Was ich an dieser Jacke ebenfalls nicht missen möchte sind die eingenähten, elastischen Stulpen mit Daumenloch. Diese schließen sich perfekt um mein Handgelenk und lassen Kältebrücken somit keine Chance! Da ich meine Stulpen gerne mal verlege oder von einer Jacke in die andere packe, hab ich mich schon so manches Mal darüber geärgert, dass ich sie nicht bei mir habe, wenn ich diese gut gebrauchen könnte. Bei der Bergans Jacke sind sie jedoch fest mit den Ärmelbündchen vernäht und immer mit dabei.

 

 

 

Immer frisch unterwegs…
Grundsätzlich ist eine Daunenjacke nicht die beste Wahl für schweißtreibende Aktivitäten. Die Daunen können dabei schnell mal verklumpen. Bergans hat diese Jacke allerdings mit Unterarmreißverschlüssen ausgestattet. Mir war zuvor gar nicht bewusst, dass Unterarmreißverschlüsse so praktisch sein können. Erst als ich die Sauda Down Jacket auf dem Rad testete, merkte ich, wie angenehm es ist, wenn man sich zwischendurch etwas Luft verschaffen kann.
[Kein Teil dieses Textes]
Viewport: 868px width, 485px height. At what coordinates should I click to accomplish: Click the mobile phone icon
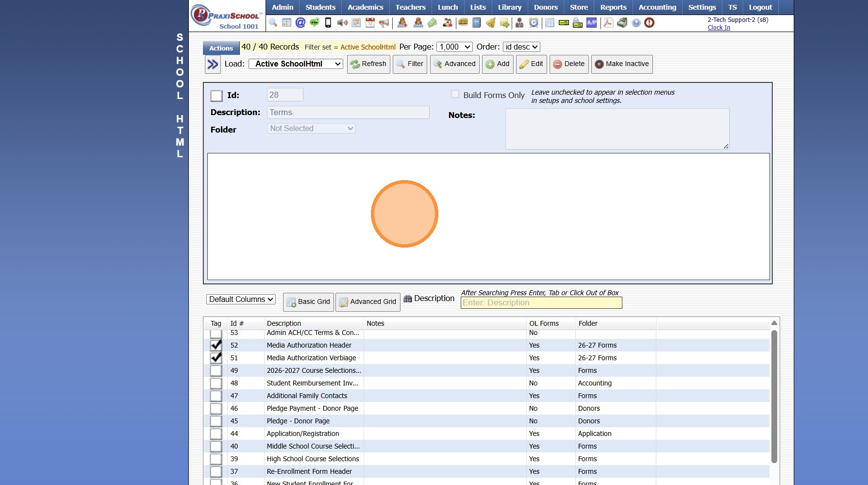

Meine Kollegin Marthe hatte mir zwar bereits erzählt, dass Unterarmreißverschlüsse eine wahre Wohltat auf dem Rad seien, aber nun kann ich diese Aussage nur bestätigen! Vor allem dann, wenn man gerade erst vom Rad gestiegen und in die warmen Geschäfte hinein gegangen ist, ist so ein Unterarmreißverschluss nicht nur für Outdoorsportler eine tolle Erfindung!

 

 

Mein Lieblingswinterduo

Mein Lieblingswinterduo

Das perfekte Duo…
Wie es für die meisten Daunenjacken typisch ist, ist auch die Sauda Down Jacket winddicht aber nicht wasserdicht. Das heißt, die Daunen würden darin verklumpen, sollte ich damit in einen ausgiebigen Regenschauer geraten. Aber gut, wenn ich diese Jacke benötige, dann ist es auch wirklich so kalt, dass der Schnee gesiegt hat. Zwar ist sie mit einer wasserdichten Außenhülle ausgestattet, aber die Nähte sind nicht versiegelt. Daher kombiniere ich sie an ungemütlichen, nass-kalten Tagen gerne mit meiner Helium Jacket von Bergans. Diese ist absolut wasserdicht und so dünn, dass sie die Sauda Down Jacket optimal ergänzt, ohne großartig dabei aufzutragen.

 

 

Immer auf Herstellerinfos achten!

Immer auf Herstellerinfos achten!

Und wie sieht es mit der Pflege aus?

Zwar haben auch Daunenjacken mal einen Waschgang verdient, aber hier gilt: “Weniger ist mehr”. Solltet ihr eure Jacke waschen wollen, um Salze und Schmutz zu entfernen, dann verwendet bitte weder Waschpulver, noch Weichspüler. Ihr könnt eure Jacken sowohl per Hand als auch in der Maschine waschen. Solltet ihr unsicher sein, welche Temperatur und welchen Schleudergang die Sachen am besten vertragen, dann beachtet bitte die entsprechenden Herstellerangaben.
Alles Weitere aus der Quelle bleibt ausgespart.